People see mouth-watering advertisements for bright, fizzy sodas on television every day. The people in the commercials are always happy, satiated and having fun. However, what many people don’t realize is that soda drinking is creating an epidemic of oral health troubles – sometimes known as “Mountain Dew Mouth” across the United States, particularly in the Appalachia.
Impact of “Mountain Dew Mouth”
Appalachia is a mountainous region of the Eastern United States (Tennessee, Kentucky, etc.) that has had to deal with many challenges, including the death of coal mining (which once sustained the people of the region), the rise of an opioid epidemic and widespread poverty — which makes simply surviving in the area a challenge. One surprising struggle that many Appalachians (and other poor Americans) are facing now is the effect that the soda addiction, including to the popular Mountain Dew brand, has had on their oral health including tooth decay, mouth pain and gum disease.
Mountain Dew Mouth has arisen because parents in these areas constantly feed their children soda — in fact, experts have even seen them put soda in baby’s bottles. Soda is popular because it’s a treat for families that often lack access to other luxuries. It spikes people’s moods, and it quenches their thirst.
However, despite the short-lived benefits of soda, it also has several extreme health-related drawbacks, including the fact the acid and sugar in the drink corrode teeth and cause tooth decay.
Dangers of Sugary Soda Consumption
Because soda consumption is so popular in Appalachia, as well as several other factors like smoking, lack of access to dental healthcare and lack of knowledge about proper oral hygiene, people of the area suffer greatly from Mountain Dew Mouth and tooth loss — with more than 26 percent of preschool age kids experiencing tooth decay and 15 percent of young adults requiring tooth extraction thanks to erosion. Mountain Dew Mouth causes so much pain in children’s mouths that it makes it too painful for them to brush their teeth regularly — furthering the damage that the cloyingly sweet beverage does to the mouth.

• **Pixel coordinate grounding data**:
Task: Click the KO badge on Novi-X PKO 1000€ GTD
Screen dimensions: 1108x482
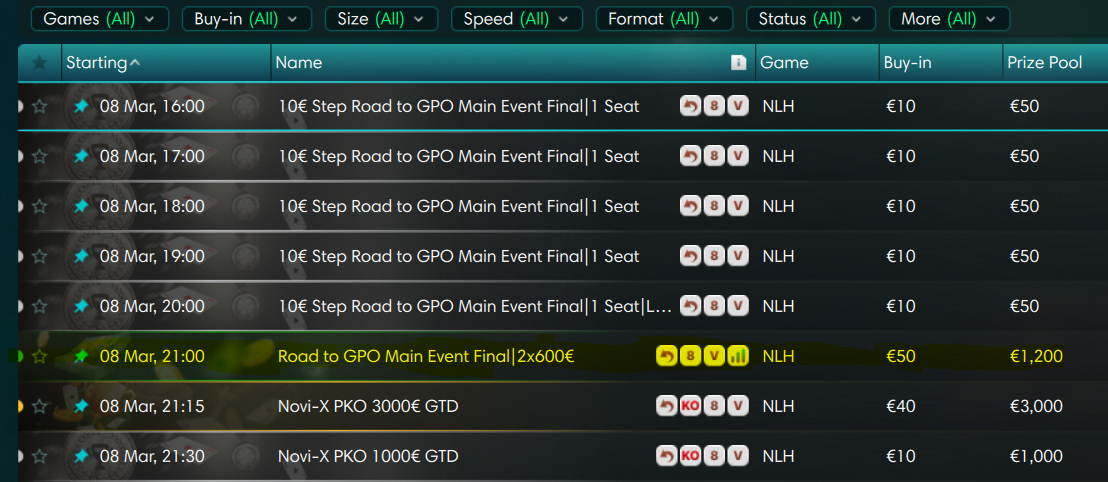Action: click(690, 456)
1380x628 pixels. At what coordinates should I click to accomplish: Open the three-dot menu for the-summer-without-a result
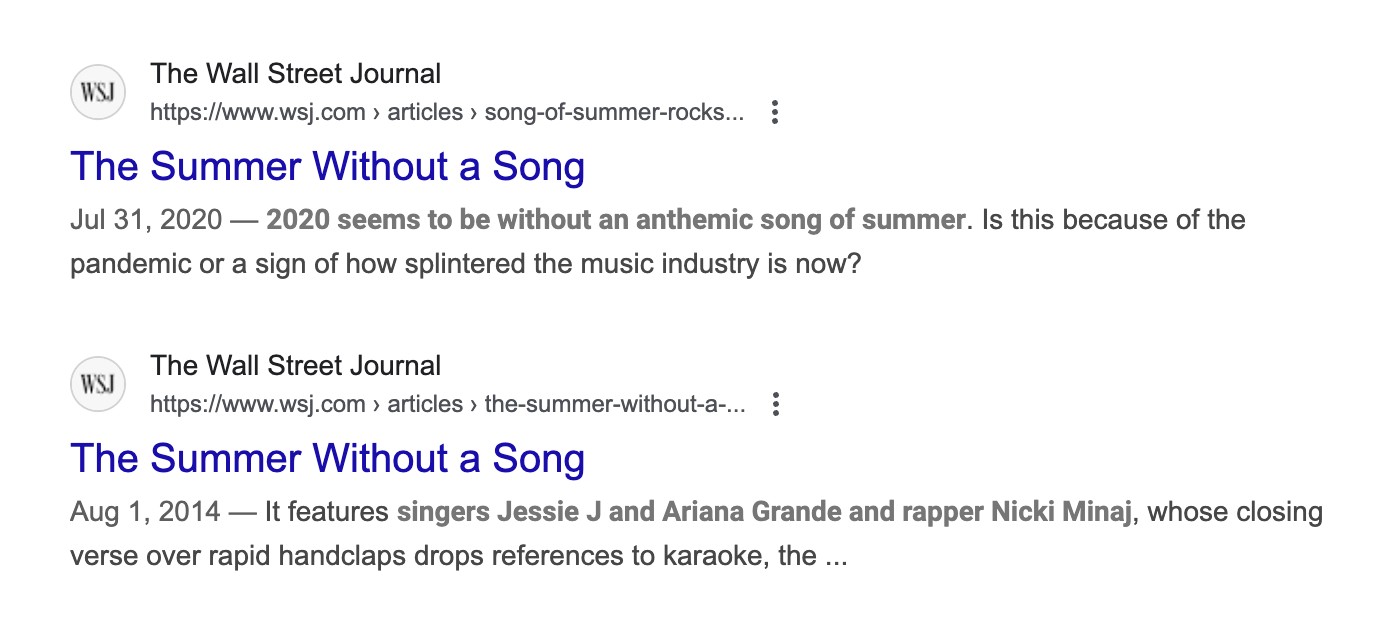point(774,404)
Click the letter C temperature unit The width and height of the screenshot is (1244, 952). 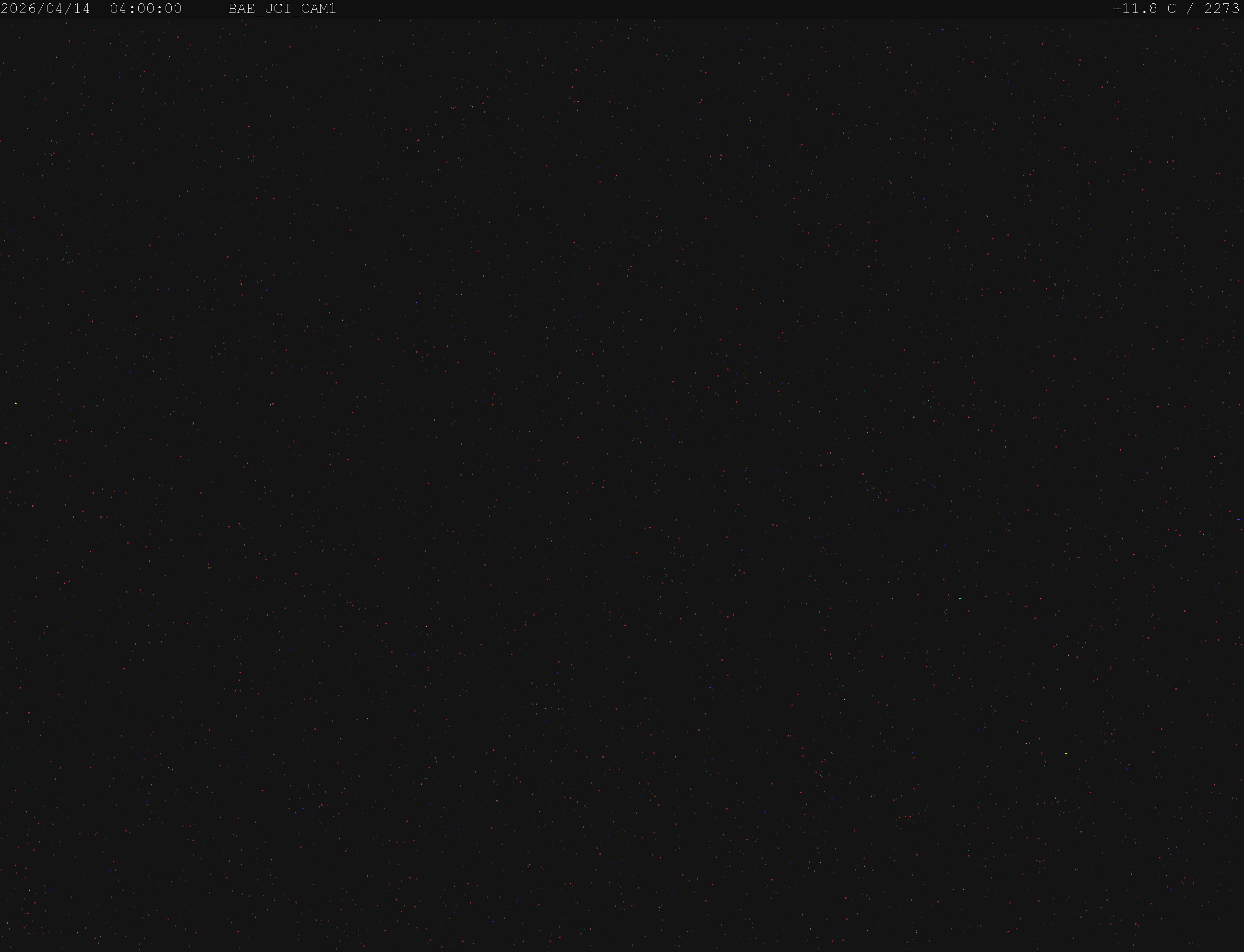tap(1172, 9)
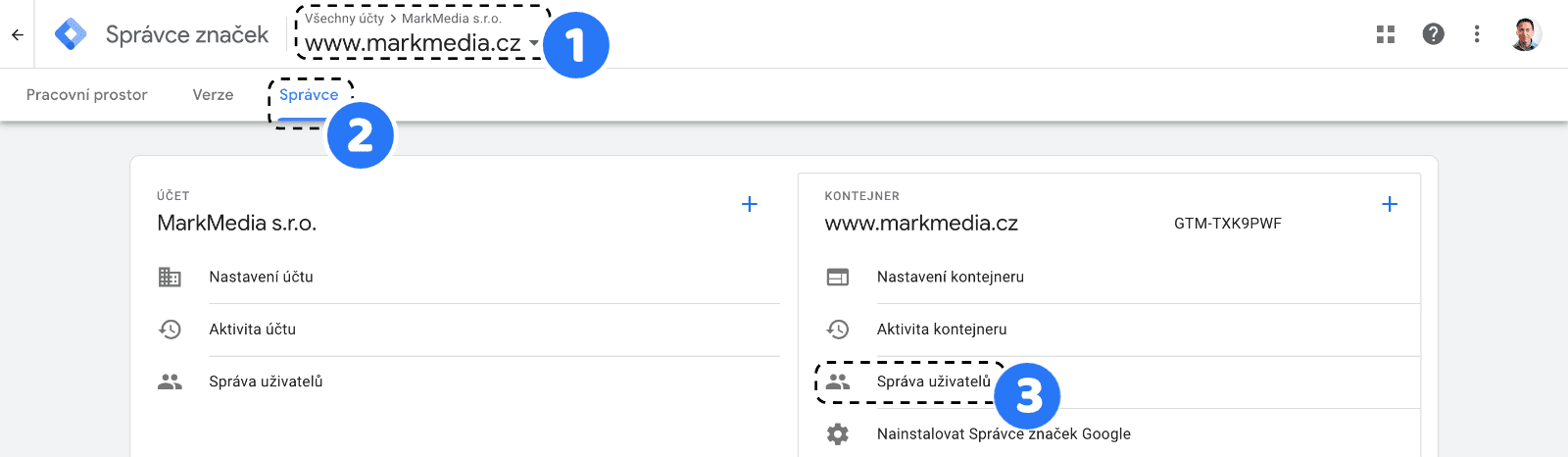This screenshot has width=1568, height=457.
Task: Open Aktivita účtu
Action: coord(252,330)
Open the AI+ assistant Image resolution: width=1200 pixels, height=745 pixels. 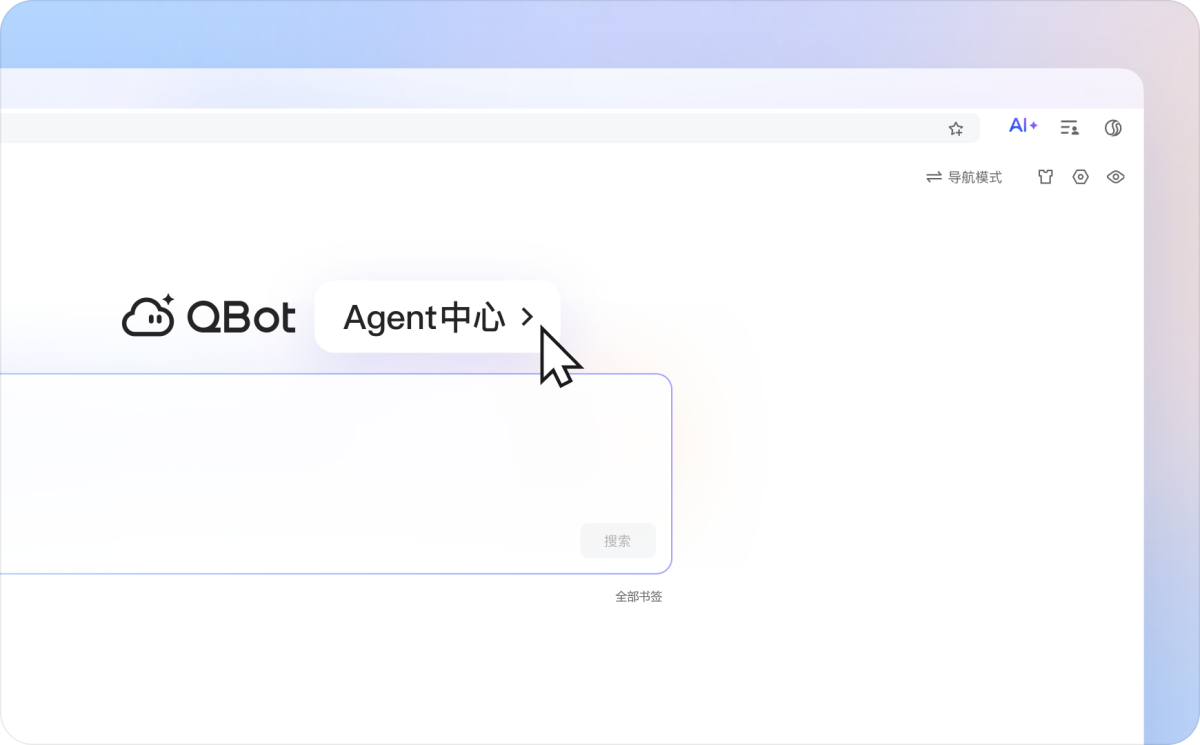pyautogui.click(x=1023, y=126)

• **Parts of the exercise**:
1. Answer these questions using the passage on Mountain Dew Mouth.
(a) Which two states does the passage name as part of Appalachia?
(b) What share of preschool age kids in the area experience tooth decay?
(c) Where have experts seen parents put soda?
2. Besides soda consumption, what factors does the passage on Mountain Dew Mouth give for why people in Appalachia suffer from it?
3. Carry the passage on Mountain Dew Mouth forward from its last sentence.

• **Results**:
1.
(a) Tennessee and Kentucky.
(b) More than 26 percent.
(c) In baby's bottles.

2.
- Smoking
- Lack of access to dental healthcare
- Lack of knowledge about proper oral hygiene

3.
While the loss of teeth is certainly inconvenient and not aesthetically pleasing, poor dental health has a much larger effect to a person’s overall health than simply changing a person’s smile. Dental conditions like gingivitis have been linked to diabetes, cancer and heart disease. Soda itself has also been linked to other negative health conditions, like obesity, high blood pressure and stroke.
Access to Dental Care
What compounds the problem of Mountain Dew Mouth in particularly poor parts of the country — and also rural parts of the country — is that many of these Americans do not have access to regular dental health care (or dental insurance). Studies show that 48 percent of all Americans struggle to get access to dental care, and that 50 million Americans live in places that have been officially deemed Dental Health Professionals Shortage Areas. This means that even when health troubles from soda do arise in the mouth — people can’t even see a healthcare provider to help them deal with the problems.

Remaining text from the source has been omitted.